TASK DETAILS – Each line from the one bearing "You are a computer-use" through the last line of the entries below should be returned exactly, with pictures left out.

☆ ☆ ☆

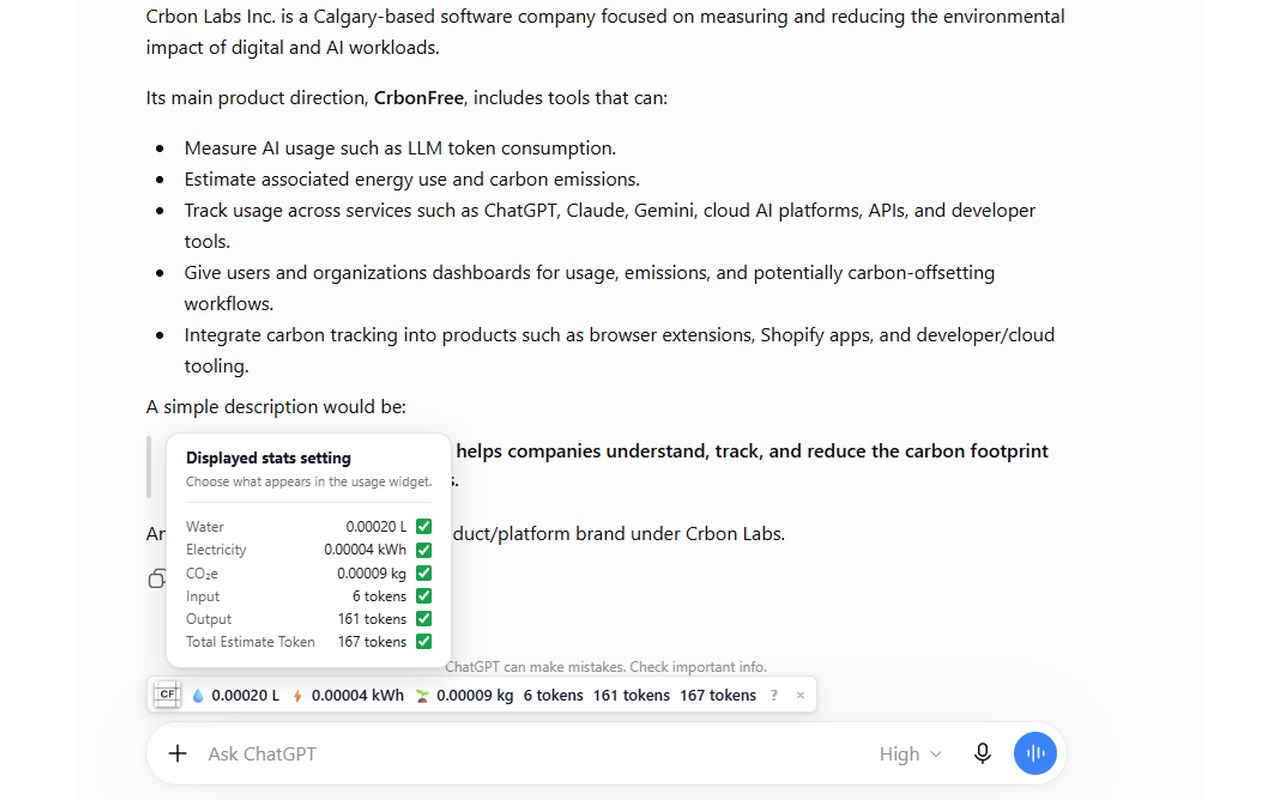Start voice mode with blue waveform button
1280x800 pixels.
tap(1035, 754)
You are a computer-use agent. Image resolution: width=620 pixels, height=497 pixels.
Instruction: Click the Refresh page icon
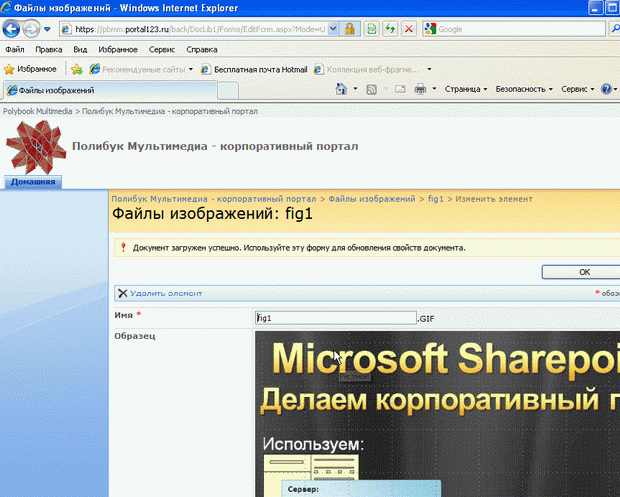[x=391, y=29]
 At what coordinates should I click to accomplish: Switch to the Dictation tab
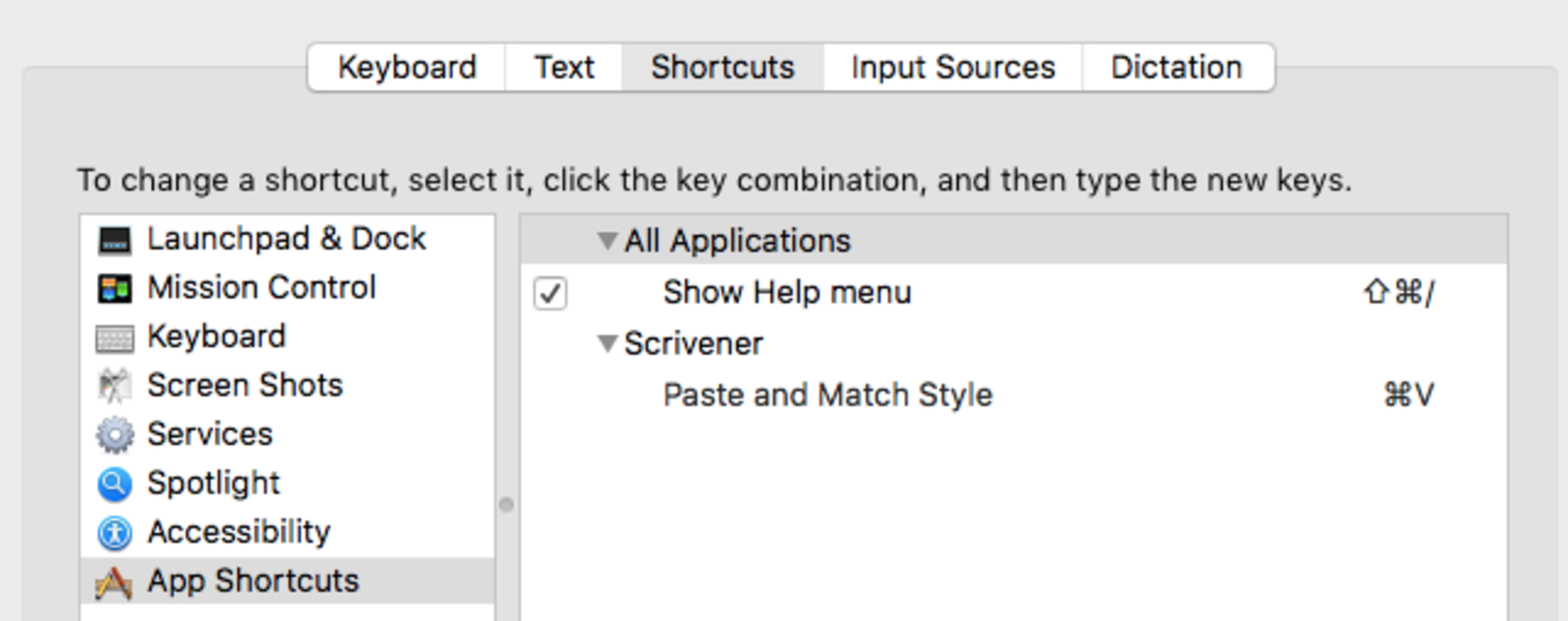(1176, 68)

☆ ☆ ☆

ANSWER BOX –
You are a computer-use agent. Image resolution: width=620 pixels, height=497 pixels.
Instruction: Click the Refresh page icon
[x=391, y=29]
 At what coordinates should I click to accomplish: Switch to the Dictation tab
(1176, 68)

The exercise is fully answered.